─── EXERCISE INPUT ───
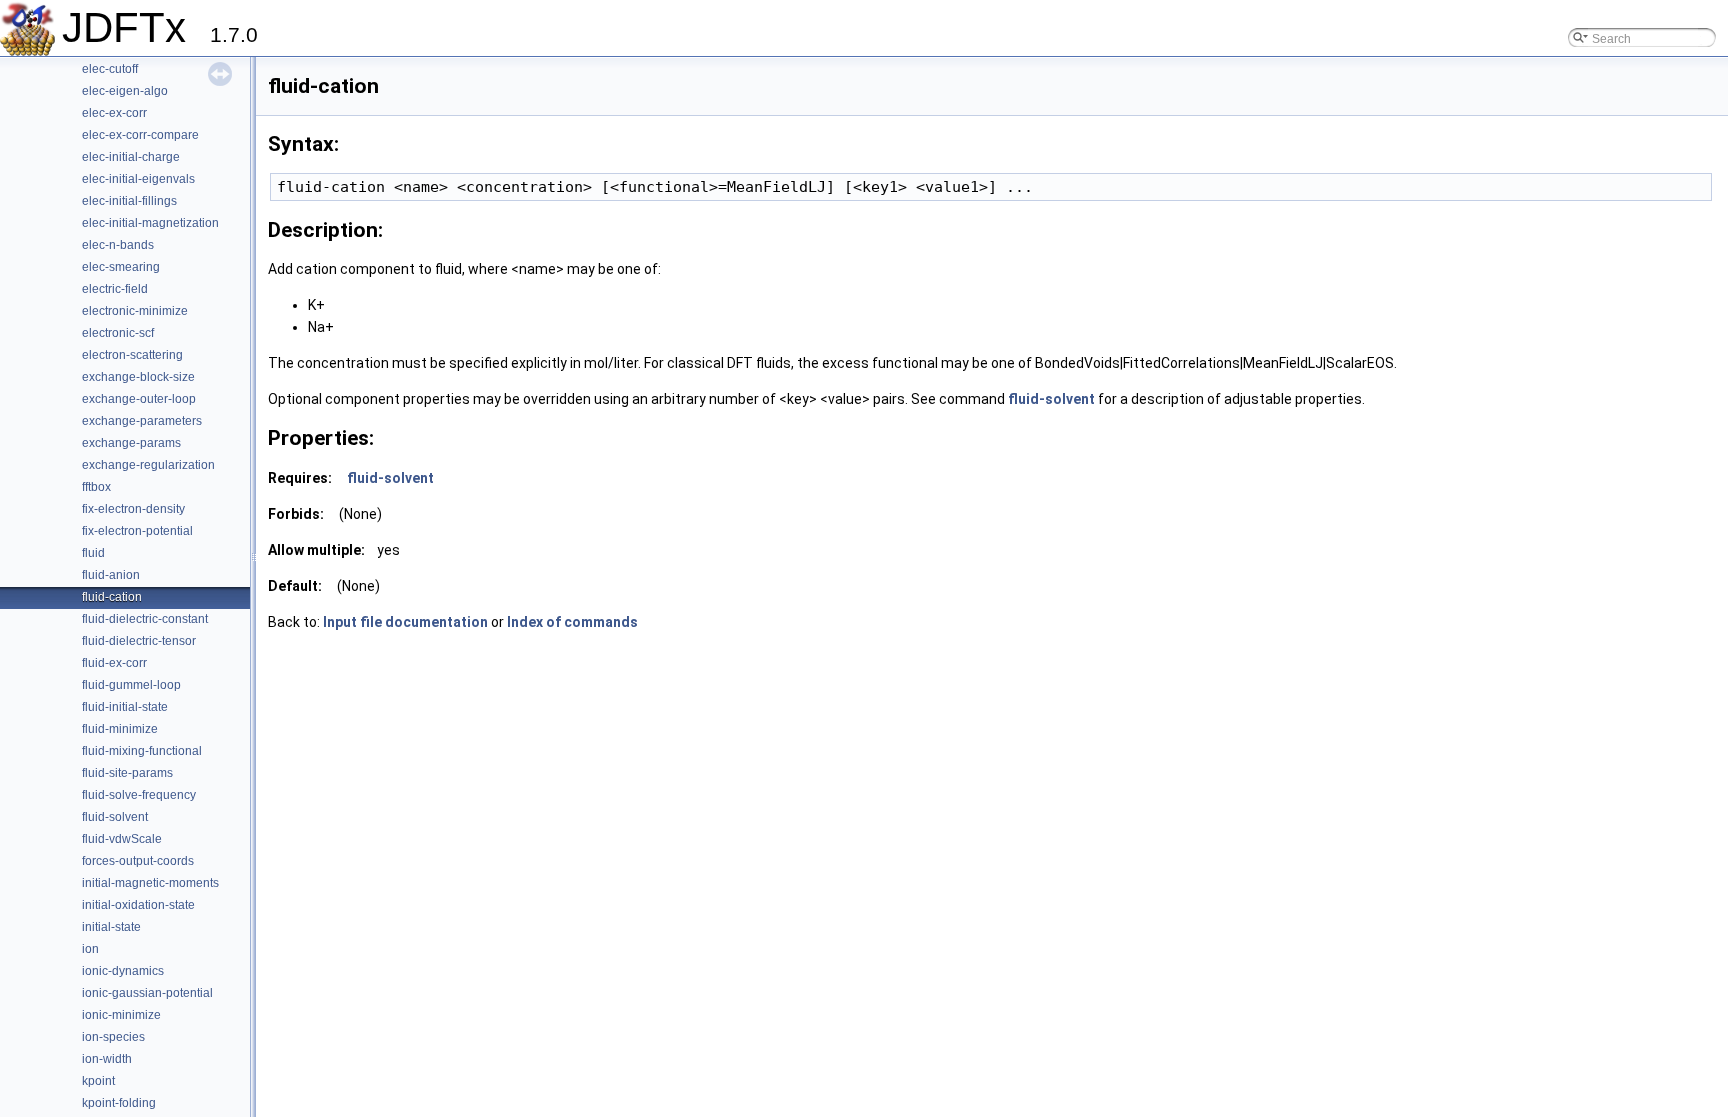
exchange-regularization (148, 465)
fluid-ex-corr (114, 663)
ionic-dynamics (123, 971)
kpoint (98, 1081)
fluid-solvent (115, 817)
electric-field (115, 289)
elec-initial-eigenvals (138, 179)
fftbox (96, 487)
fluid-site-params (127, 773)
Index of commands (572, 622)
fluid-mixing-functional (142, 751)
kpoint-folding (119, 1103)
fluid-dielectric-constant (145, 619)
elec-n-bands (118, 245)
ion (90, 949)
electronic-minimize (135, 311)
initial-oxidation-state (138, 905)
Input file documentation (405, 622)
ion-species (113, 1037)
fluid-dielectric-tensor (139, 641)
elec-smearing (121, 267)
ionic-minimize (121, 1015)
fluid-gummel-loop (131, 685)
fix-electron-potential (137, 531)
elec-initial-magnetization (150, 223)
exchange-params (131, 443)
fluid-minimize (120, 729)
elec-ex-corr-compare (140, 135)
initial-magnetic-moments (150, 883)
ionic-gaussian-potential (147, 993)
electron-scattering (132, 355)
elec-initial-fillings (129, 201)
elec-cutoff (110, 69)
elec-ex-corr (114, 113)
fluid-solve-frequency (139, 795)
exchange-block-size (138, 377)
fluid (93, 553)
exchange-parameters (142, 421)
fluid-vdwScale (122, 839)
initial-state (111, 927)
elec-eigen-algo (125, 91)
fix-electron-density (133, 509)
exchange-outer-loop (139, 399)
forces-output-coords (138, 861)
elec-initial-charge (131, 157)
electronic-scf (118, 333)
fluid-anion (111, 575)
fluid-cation (112, 597)
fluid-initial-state (125, 707)
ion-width (107, 1059)
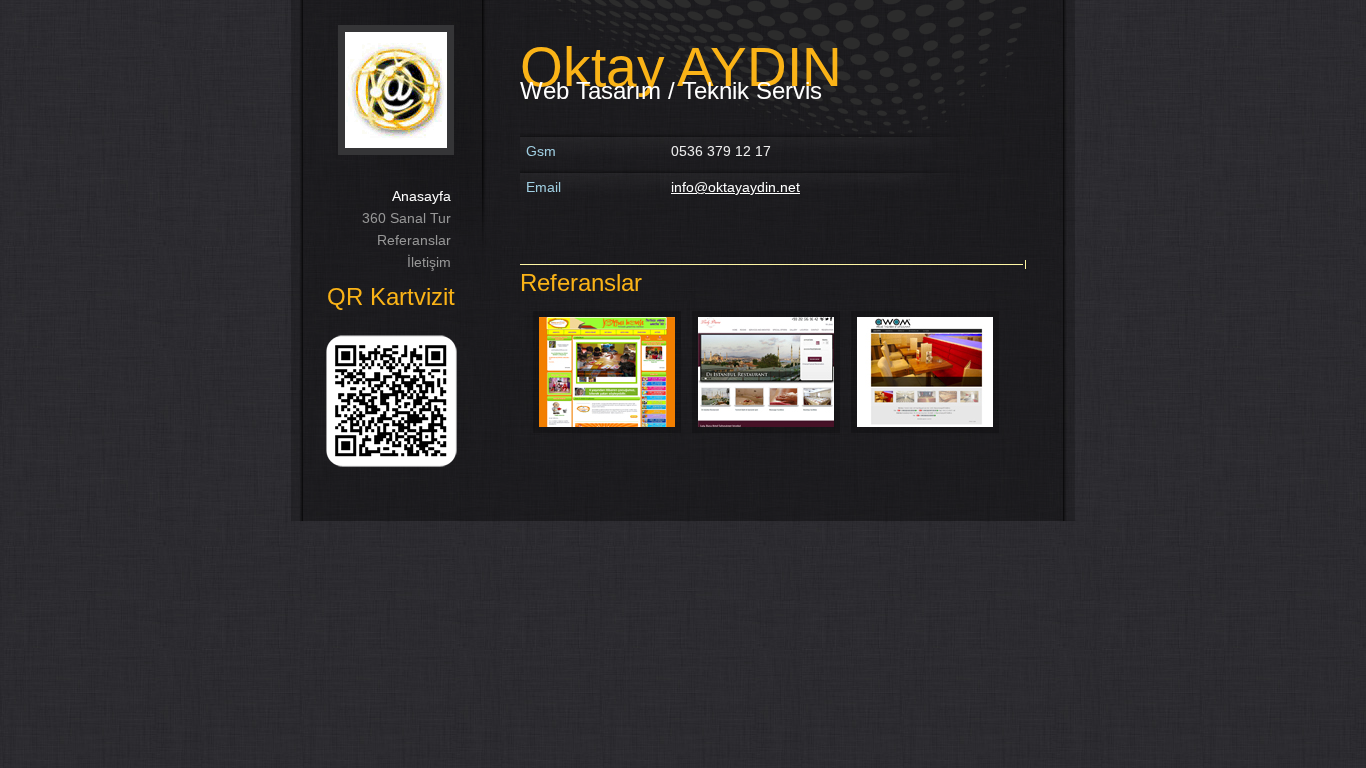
───
| ACTIVITY |
Taking the records above as input, show every line in which the word "state" is present.

| RESPONSE BELOW |
initial-oxidation-state (138, 905)
initial-state (111, 927)
fluid-initial-state (125, 707)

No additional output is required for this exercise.